-------- Data excerpts --------
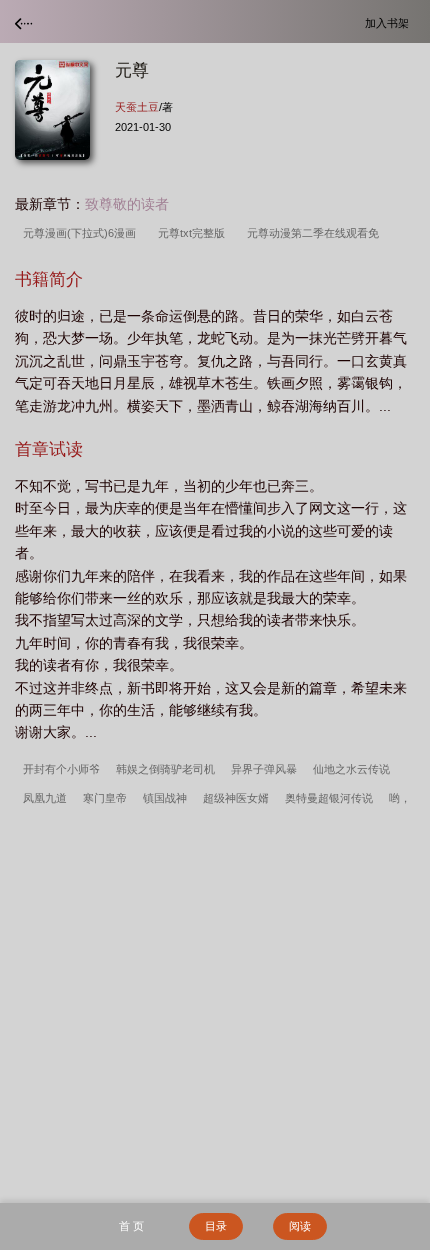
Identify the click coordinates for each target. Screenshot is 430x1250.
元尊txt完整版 (194, 233)
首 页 (131, 1226)
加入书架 (390, 22)
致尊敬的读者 (127, 204)
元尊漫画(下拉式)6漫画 (82, 233)
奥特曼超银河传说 (329, 798)
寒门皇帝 (105, 798)
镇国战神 (165, 798)
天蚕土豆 (137, 107)
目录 (216, 1226)
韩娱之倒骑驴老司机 (165, 769)
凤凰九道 (45, 798)
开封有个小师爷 (61, 769)
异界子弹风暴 (264, 769)
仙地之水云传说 (351, 769)
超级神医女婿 (236, 798)
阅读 (300, 1226)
--------
Aim of the task: If pictures appear in the data, do not print them; repeat the rest exactly.

Your response:
Identify the click coordinates for each target. Screenshot is 430x1250.
元尊txt完整版 (194, 233)
首 页 (131, 1226)
加入书架 (390, 22)
致尊敬的读者 (127, 204)
元尊漫画(下拉式)6漫画 (82, 233)
奥特曼超银河传说 (329, 798)
寒门皇帝 (105, 798)
镇国战神 (165, 798)
天蚕土豆 (137, 107)
目录 (216, 1226)
韩娱之倒骑驴老司机 (165, 769)
凤凰九道 (45, 798)
开封有个小师爷 (61, 769)
异界子弹风暴 (264, 769)
仙地之水云传说 (351, 769)
超级神医女婿 (236, 798)
阅读 (300, 1226)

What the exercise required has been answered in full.